Advantages of RT-LAMP
The results show that RT-LAMP is fully capable of being used in place of RT-qPCR as a means of SARS-CoV-2 detection. This method not only avoids non-specific and cross-reactive amplification by other human CoVs or respiratory viruses while being almost as sensitive as RT-qPCR.
The total cost of the reagent is reduced tenfold. It is also much faster, yielding results in 25 minutes, meaning that the output can be quadrupled. This would help determine if any tested individual should self-isolate and cut the risk of viral spread steeply.
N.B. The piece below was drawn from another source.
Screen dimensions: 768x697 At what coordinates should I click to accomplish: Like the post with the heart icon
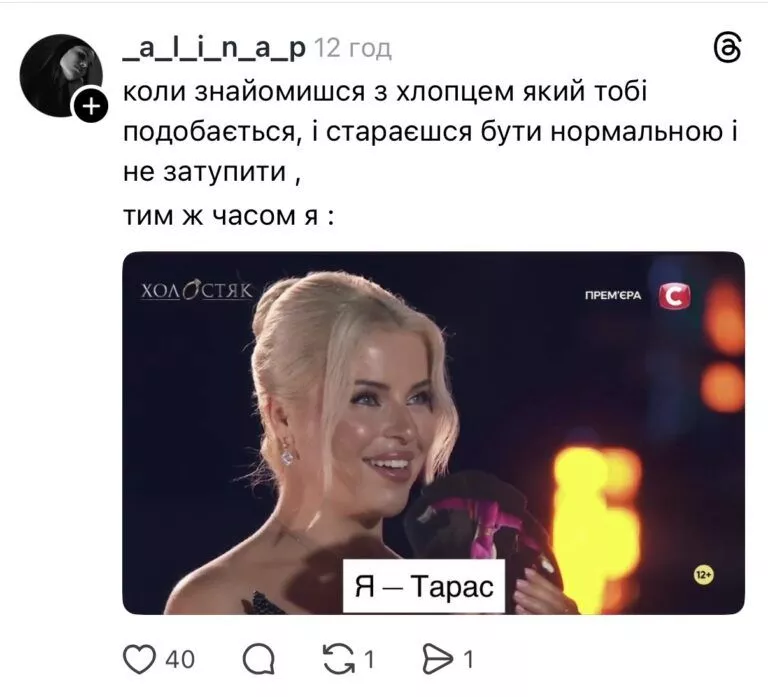139,659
Avoiding RNA Extraction Step
Early data from the current study also indicates that the RNA extraction step will not be necessary, further reducing the cost and allowing for more rapid results, even point-of-care testing. The whole method has been validated by public health authorities as well, and accredited to current standards, allowing immediate deployment.
The test was validated on 24 patient samples. All 12 positive samples were found to be positive, and all 12 negative samples did not display amplification, thus agreeing in all cases with the current diagnostic platform.
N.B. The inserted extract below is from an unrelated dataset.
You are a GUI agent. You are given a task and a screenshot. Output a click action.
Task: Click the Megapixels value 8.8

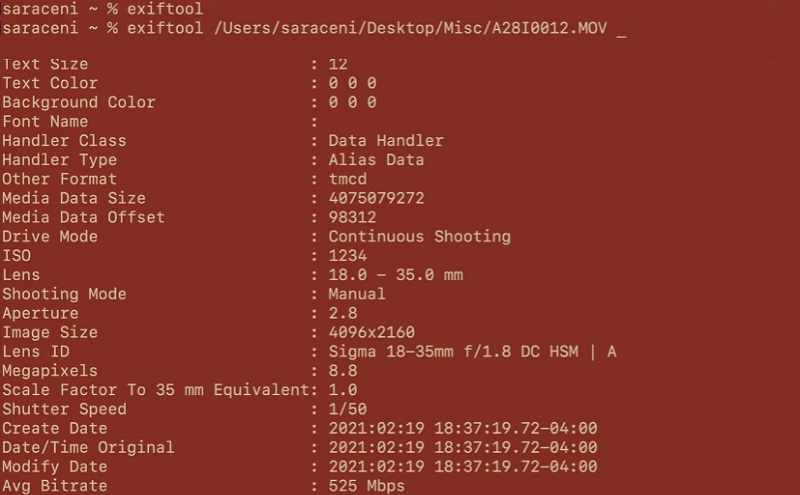pyautogui.click(x=342, y=370)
Reliable and Specific Results
The detection threshold was set, based on previous data, to allow a maximum run time of 25 minutes for the N gene and 20 minutes for 18S rRNA. With these criteria, there were zero false positives in the assay for SARS-CoV-2. The use of a conventional melting curve allowed false positives to be eliminated and increased the reliability of the results.
The specificity of the assay was evaluated using clinical samples from patients without COVID-19, but with several other seasonal coronaviruses, influenza A and B viruses, and other RNA viruses. None of the samples were positive with the RT-LAMP assay for the N gene, showing its high specificity.
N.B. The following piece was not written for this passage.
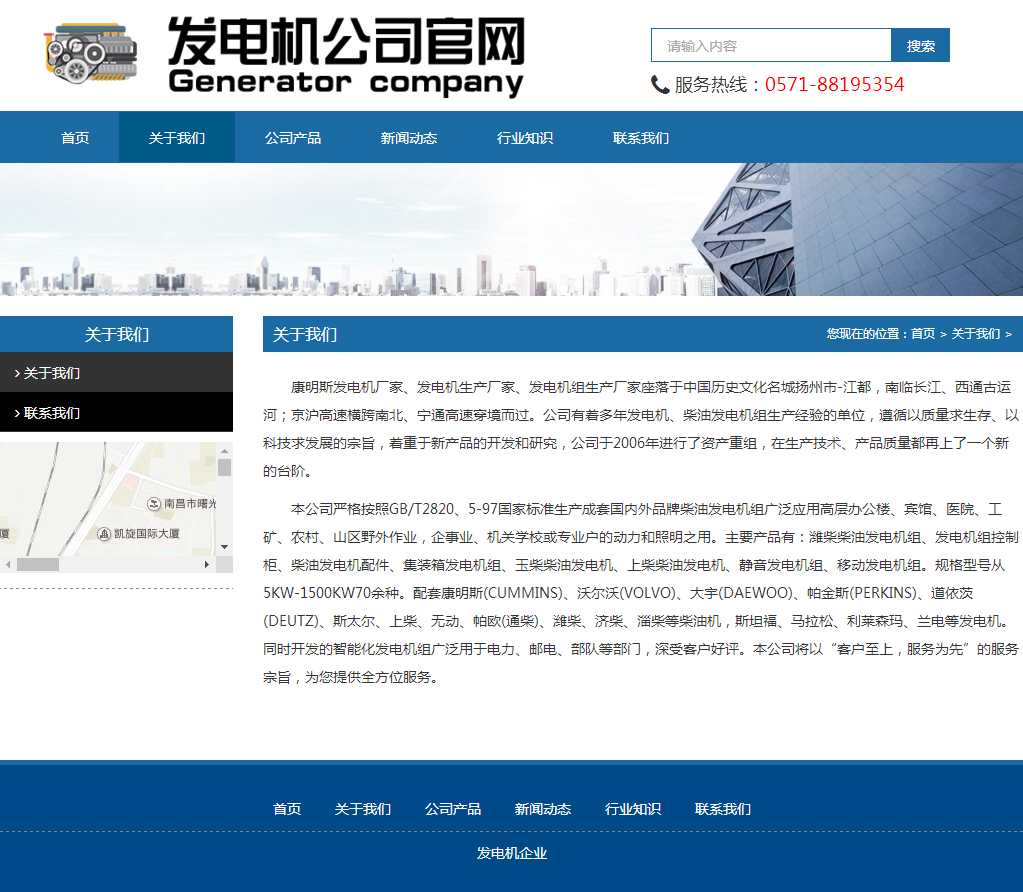Open 行业知识 in top navigation bar

click(525, 138)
RT-LAMP Has Comparable Sensitivity with PCR
To assay its sensitivity, the sample used was a standard specimen assessed by limiting dilution to find the limit of reliable detection. The limit of detection (LOD) was found to lie between 500-1,000 copies of the N gene. The reproducibility and precision of the technique were found by a five-round extraction and assay of RNA from a positive sample and then running the test for the N gene and the 18S rRNA.
Next, the assay was benchmarked against the RT-qPCR standard methods on 37 samples. The results showed 100% agreement for the detection of positives, but when the cycle time for positives was near the LOD, borderline positives failed to be reliably detected by the N gene assay, but were detected by the 18S rRNA assay.
Repeated experiments showed that RT-LAMP did not always identify viral RNA in samples run in duplicate when the cycle times were within 2 cycles of the LOD of the RT-PCR assays. This indicates a slightly lower sensitivity of RT-LAMP compared to PCR on extracted RNA. However, the former was run with only a third of the input RNA used for PCR. Secondly, some recent research suggests that the addition of guanidine could improve the sensitivity of detection with RT-LAMP.
Finally, the use of RT-LAMP without prior RNA extraction showed 94% agreement with RT-PCR results, which shows this step could be potentially omitted. However, the researchers caution that this finding requires validation with actual clinical specimens.
If also coupled with a colorimetric read-out from a dye-based reporting machine, the resulting reduction in cost and time could yield a very competitive and inexpensive diagnostic workflow capable of point-of-care application and use in remote and impoverished areas.
Co-author Michael Buck says, “We hope that this may help new or existing facilities expand and improve the efficiency of their testing.”
medRxiv publishes preliminary scientific reports that are not peer-reviewed and, therefore, should not be regarded as conclusive, guide clinical practice/health-related behavior, or treated as established information.